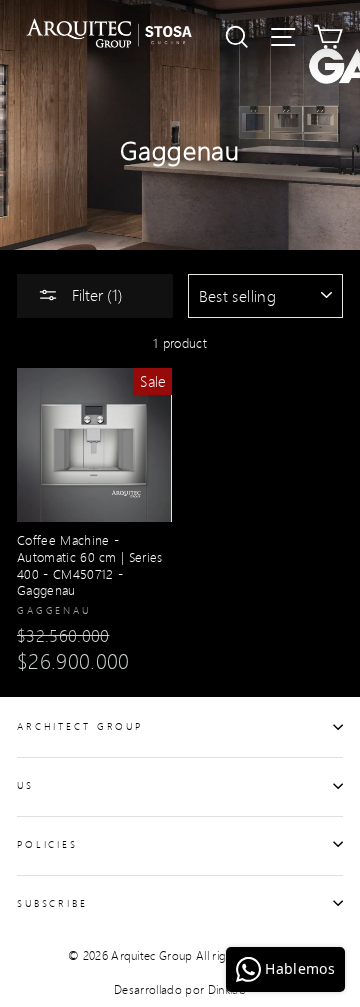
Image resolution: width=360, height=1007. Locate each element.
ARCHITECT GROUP (80, 726)
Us (25, 785)
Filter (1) (95, 294)
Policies (47, 844)
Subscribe (52, 903)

# EXERCISE:
Only the pictures are to be left out; copy all the remaining material above exactly.

# ANSWER TO THIS EXERCISE:
Image resolution: width=360, height=1007. Locate each element.
ARCHITECT GROUP (80, 726)
Us (25, 785)
Filter (1) (95, 294)
Policies (47, 844)
Subscribe (52, 903)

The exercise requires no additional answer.